Insights on the Role of Copper Addition in the Corrosion and Mechanical Properties of Binary Zr-Cu Metallic Glass Coatings

The effect of copper addition on the corrosion resistance and mechanical properties of binary Zr100-xCux (x = 30, 50, 80, 90 at.%) glassy coatings was investigated by means of electrochemical measurements, scanning electron microscopy (SEM), energy dispersive analysis spectroscopy (EDS), X-ray photoelectron spectroscopy (XPS) and nano-indentation techniques. The corrosion resistance in 0.01 M deaerated H2SO4 solution and the mechanical properties of the Zr-Cu glassy coatings depend considerably upon the copper content in the glassy matrix.
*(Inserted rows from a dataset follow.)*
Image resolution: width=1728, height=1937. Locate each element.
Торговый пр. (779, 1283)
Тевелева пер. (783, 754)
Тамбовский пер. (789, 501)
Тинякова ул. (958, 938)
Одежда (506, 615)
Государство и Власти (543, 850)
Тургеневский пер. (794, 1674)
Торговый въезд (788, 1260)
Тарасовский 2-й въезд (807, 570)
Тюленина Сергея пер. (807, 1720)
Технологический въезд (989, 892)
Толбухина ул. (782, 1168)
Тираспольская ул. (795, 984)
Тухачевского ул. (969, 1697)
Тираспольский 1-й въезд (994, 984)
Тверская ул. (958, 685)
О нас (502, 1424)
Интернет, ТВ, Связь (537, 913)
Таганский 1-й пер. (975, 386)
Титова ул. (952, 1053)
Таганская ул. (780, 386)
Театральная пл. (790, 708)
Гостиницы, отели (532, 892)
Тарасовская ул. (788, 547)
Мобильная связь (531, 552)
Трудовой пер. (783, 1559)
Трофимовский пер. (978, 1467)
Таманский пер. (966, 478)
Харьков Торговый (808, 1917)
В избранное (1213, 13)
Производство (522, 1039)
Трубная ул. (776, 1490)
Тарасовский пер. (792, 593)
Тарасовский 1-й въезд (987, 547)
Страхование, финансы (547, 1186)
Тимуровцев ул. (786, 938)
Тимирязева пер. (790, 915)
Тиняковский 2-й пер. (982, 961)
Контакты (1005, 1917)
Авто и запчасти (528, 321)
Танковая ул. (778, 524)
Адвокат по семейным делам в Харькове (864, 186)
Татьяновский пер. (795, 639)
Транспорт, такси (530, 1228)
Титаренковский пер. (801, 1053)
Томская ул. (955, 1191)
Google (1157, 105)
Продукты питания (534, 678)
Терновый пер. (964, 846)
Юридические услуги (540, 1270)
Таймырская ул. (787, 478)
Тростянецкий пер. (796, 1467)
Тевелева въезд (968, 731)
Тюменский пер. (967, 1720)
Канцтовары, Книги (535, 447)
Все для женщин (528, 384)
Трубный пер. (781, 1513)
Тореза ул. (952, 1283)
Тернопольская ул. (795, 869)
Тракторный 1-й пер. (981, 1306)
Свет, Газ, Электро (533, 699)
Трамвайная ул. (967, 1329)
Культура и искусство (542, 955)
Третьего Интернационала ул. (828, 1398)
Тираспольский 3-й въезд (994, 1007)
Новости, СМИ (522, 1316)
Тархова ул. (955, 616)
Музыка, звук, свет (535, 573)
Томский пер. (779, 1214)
The top surfaces of the Zr-Cu coatings with lower Cu content were covered by a compact protective ZrO2 passive film. The competition between the oxidation of Zr atoms (ZrO2 film formation) and the oxidation-dissolution of Cu atoms assumed the most important role in the electrochemical behavior of the Zr-Cu glassy coatings. The generation of ZrO2 on the surface benefited the formation of passive film; and the corrosion resistance of the metallic glass coatings depended on the coverage degree of ZrO2 passive film. The evolution of free volume affected both the mechanical and corrosion behaviors of the Zr-Cu glassy coatings.